WHAT YOU HAVE TO DO: Render the entries below as a JSON list of strings, one string per line, skipping blank lines.

[Records from a pointing dataset]
# # # #

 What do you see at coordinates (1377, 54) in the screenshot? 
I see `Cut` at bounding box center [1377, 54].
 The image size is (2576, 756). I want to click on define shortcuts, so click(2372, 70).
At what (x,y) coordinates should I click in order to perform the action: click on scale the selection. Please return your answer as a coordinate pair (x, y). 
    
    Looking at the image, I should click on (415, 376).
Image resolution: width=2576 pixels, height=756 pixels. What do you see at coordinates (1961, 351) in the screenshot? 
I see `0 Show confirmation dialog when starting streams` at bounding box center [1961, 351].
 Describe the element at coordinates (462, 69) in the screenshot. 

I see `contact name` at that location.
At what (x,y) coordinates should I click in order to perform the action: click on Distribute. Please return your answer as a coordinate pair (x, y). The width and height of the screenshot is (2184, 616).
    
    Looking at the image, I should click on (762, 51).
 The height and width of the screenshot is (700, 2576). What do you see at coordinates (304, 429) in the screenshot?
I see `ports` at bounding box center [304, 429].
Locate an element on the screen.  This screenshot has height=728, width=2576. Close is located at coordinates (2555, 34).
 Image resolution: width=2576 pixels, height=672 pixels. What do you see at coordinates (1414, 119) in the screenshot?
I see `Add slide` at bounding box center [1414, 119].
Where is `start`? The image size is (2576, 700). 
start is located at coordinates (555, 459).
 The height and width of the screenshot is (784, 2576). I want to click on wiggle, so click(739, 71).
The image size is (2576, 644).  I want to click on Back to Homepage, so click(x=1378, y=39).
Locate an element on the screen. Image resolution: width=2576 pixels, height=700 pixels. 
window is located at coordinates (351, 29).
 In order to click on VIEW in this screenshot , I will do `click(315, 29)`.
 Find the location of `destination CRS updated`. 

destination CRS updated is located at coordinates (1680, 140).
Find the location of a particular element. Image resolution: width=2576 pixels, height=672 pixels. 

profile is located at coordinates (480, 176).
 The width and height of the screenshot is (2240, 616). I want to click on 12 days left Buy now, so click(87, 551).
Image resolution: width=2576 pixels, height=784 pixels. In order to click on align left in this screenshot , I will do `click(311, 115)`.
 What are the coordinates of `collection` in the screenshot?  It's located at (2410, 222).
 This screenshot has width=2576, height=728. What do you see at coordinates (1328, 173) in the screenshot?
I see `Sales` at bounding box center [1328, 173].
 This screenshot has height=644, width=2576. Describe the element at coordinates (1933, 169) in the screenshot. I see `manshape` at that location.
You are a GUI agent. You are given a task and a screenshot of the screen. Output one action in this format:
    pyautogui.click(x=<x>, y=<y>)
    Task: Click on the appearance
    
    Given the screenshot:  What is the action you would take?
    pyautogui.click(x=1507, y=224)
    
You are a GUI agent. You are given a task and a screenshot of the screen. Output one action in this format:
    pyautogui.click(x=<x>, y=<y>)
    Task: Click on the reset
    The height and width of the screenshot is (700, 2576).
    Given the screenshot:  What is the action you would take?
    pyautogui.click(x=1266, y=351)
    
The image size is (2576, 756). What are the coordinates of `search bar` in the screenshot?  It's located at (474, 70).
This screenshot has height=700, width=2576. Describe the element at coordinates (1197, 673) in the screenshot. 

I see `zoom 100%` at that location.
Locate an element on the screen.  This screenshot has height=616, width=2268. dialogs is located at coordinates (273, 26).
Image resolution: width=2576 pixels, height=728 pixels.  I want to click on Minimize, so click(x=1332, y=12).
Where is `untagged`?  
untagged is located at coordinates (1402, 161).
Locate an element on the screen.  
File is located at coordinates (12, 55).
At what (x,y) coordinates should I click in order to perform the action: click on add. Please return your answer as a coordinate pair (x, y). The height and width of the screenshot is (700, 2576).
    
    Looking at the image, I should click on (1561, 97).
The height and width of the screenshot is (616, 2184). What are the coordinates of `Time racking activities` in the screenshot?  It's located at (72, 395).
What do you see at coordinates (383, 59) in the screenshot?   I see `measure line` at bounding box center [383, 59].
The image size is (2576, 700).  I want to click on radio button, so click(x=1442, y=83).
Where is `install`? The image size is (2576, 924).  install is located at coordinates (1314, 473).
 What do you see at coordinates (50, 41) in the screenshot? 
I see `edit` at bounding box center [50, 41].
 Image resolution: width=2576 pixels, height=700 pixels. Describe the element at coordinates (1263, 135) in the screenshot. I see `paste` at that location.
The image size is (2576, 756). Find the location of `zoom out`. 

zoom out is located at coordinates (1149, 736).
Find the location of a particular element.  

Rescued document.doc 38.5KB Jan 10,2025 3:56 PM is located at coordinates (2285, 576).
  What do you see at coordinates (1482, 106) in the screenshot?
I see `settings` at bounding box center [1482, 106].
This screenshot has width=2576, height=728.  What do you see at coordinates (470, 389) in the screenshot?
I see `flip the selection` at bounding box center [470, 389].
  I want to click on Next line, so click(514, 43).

# # # #

REPLY:
[
  " What do you see at coordinates (1377, 54) in the screenshot? ",
  "I see `Cut` at bounding box center [1377, 54].",
  " The image size is (2576, 756). I want to click on define shortcuts, so click(2372, 70).",
  "At what (x,y) coordinates should I click in order to perform the action: click on scale the selection. Please return your answer as a coordinate pair (x, y). ",
  "    Looking at the image, I should click on (415, 376).",
  "Image resolution: width=2576 pixels, height=756 pixels. What do you see at coordinates (1961, 351) in the screenshot? ",
  "I see `0 Show confirmation dialog when starting streams` at bounding box center [1961, 351].",
  " Describe the element at coordinates (462, 69) in the screenshot. ",
  "I see `contact name` at that location.",
  "At what (x,y) coordinates should I click in order to perform the action: click on Distribute. Please return your answer as a coordinate pair (x, y). The width and height of the screenshot is (2184, 616).",
  "    Looking at the image, I should click on (762, 51).",
  " The height and width of the screenshot is (700, 2576). What do you see at coordinates (304, 429) in the screenshot?",
  "I see `ports` at bounding box center [304, 429].",
  "Locate an element on the screen.  This screenshot has height=728, width=2576. Close is located at coordinates (2555, 34).",
  " Image resolution: width=2576 pixels, height=672 pixels. What do you see at coordinates (1414, 119) in the screenshot?",
  "I see `Add slide` at bounding box center [1414, 119].",
  "Where is `start`? The image size is (2576, 700). ",
  "start is located at coordinates (555, 459).",
  " The height and width of the screenshot is (784, 2576). I want to click on wiggle, so click(739, 71).",
  "The image size is (2576, 644).  I want to click on Back to Homepage, so click(x=1378, y=39).",
  "Locate an element on the screen. Image resolution: width=2576 pixels, height=700 pixels. ",
  "window is located at coordinates (351, 29).",
  " In order to click on VIEW in this screenshot , I will do `click(315, 29)`.",
  " Find the location of `destination CRS updated`. ",
  "destination CRS updated is located at coordinates (1680, 140).",
  "Find the location of a particular element. Image resolution: width=2576 pixels, height=672 pixels. ",
  "profile is located at coordinates (480, 176).",
  " The width and height of the screenshot is (2240, 616). I want to click on 12 days left Buy now, so click(87, 551).",
  "Image resolution: width=2576 pixels, height=784 pixels. In order to click on align left in this screenshot , I will do `click(311, 115)`.",
  " What are the coordinates of `collection` in the screenshot?  It's located at (2410, 222).",
  " This screenshot has width=2576, height=728. What do you see at coordinates (1328, 173) in the screenshot?",
  "I see `Sales` at bounding box center [1328, 173].",
  " This screenshot has height=644, width=2576. Describe the element at coordinates (1933, 169) in the screenshot. I see `manshape` at that location.",
  "You are a GUI agent. You are given a task and a screenshot of the screen. Output one action in this format:",
  "    pyautogui.click(x=<x>, y=<y>)",
  "    Task: Click on the appearance",
  "    Given the screenshot:  What is the action you would take?",
  "    pyautogui.click(x=1507, y=224)",
  "You are a GUI agent. You are given a task and a screenshot of the screen. Output one action in this format:",
  "    pyautogui.click(x=<x>, y=<y>)",
  "    Task: Click on the reset",
  "    The height and width of the screenshot is (700, 2576).",
  "    Given the screenshot:  What is the action you would take?",
  "    pyautogui.click(x=1266, y=351)",
  "The image size is (2576, 756). What are the coordinates of `search bar` in the screenshot?  It's located at (474, 70).",
  "This screenshot has height=700, width=2576. Describe the element at coordinates (1197, 673) in the screenshot. ",
  "I see `zoom 100%` at that location.",
  "Locate an element on the screen.  This screenshot has height=616, width=2268. dialogs is located at coordinates (273, 26).",
  "Image resolution: width=2576 pixels, height=728 pixels.  I want to click on Minimize, so click(x=1332, y=12).",
  "Where is `untagged`?  ",
  "untagged is located at coordinates (1402, 161).",
  "Locate an element on the screen.  ",
  "File is located at coordinates (12, 55).",
  "At what (x,y) coordinates should I click in order to perform the action: click on add. Please return your answer as a coordinate pair (x, y). The height and width of the screenshot is (700, 2576).",
  "    Looking at the image, I should click on (1561, 97).",
  "The height and width of the screenshot is (616, 2184). What are the coordinates of `Time racking activities` in the screenshot?  It's located at (72, 395).",
  "What do you see at coordinates (383, 59) in the screenshot?   I see `measure line` at bounding box center [383, 59].",
  "The image size is (2576, 700).  I want to click on radio button, so click(x=1442, y=83).",
  "Where is `install`? The image size is (2576, 924).  install is located at coordinates (1314, 473).",
  " What do you see at coordinates (50, 41) in the screenshot? ",
  "I see `edit` at bounding box center [50, 41].",
  " Image resolution: width=2576 pixels, height=700 pixels. Describe the element at coordinates (1263, 135) in the screenshot. I see `paste` at that location.",
  "The image size is (2576, 756). Find the location of `zoom out`. ",
  "zoom out is located at coordinates (1149, 736).",
  "Find the location of a particular element.  ",
  "Rescued document.doc 38.5KB Jan 10,2025 3:56 PM is located at coordinates (2285, 576).",
  "  What do you see at coordinates (1482, 106) in the screenshot?",
  "I see `settings` at bounding box center [1482, 106].",
  "This screenshot has width=2576, height=728.  What do you see at coordinates (470, 389) in the screenshot?",
  "I see `flip the selection` at bounding box center [470, 389].",
  "  I want to click on Next line, so click(514, 43)."
]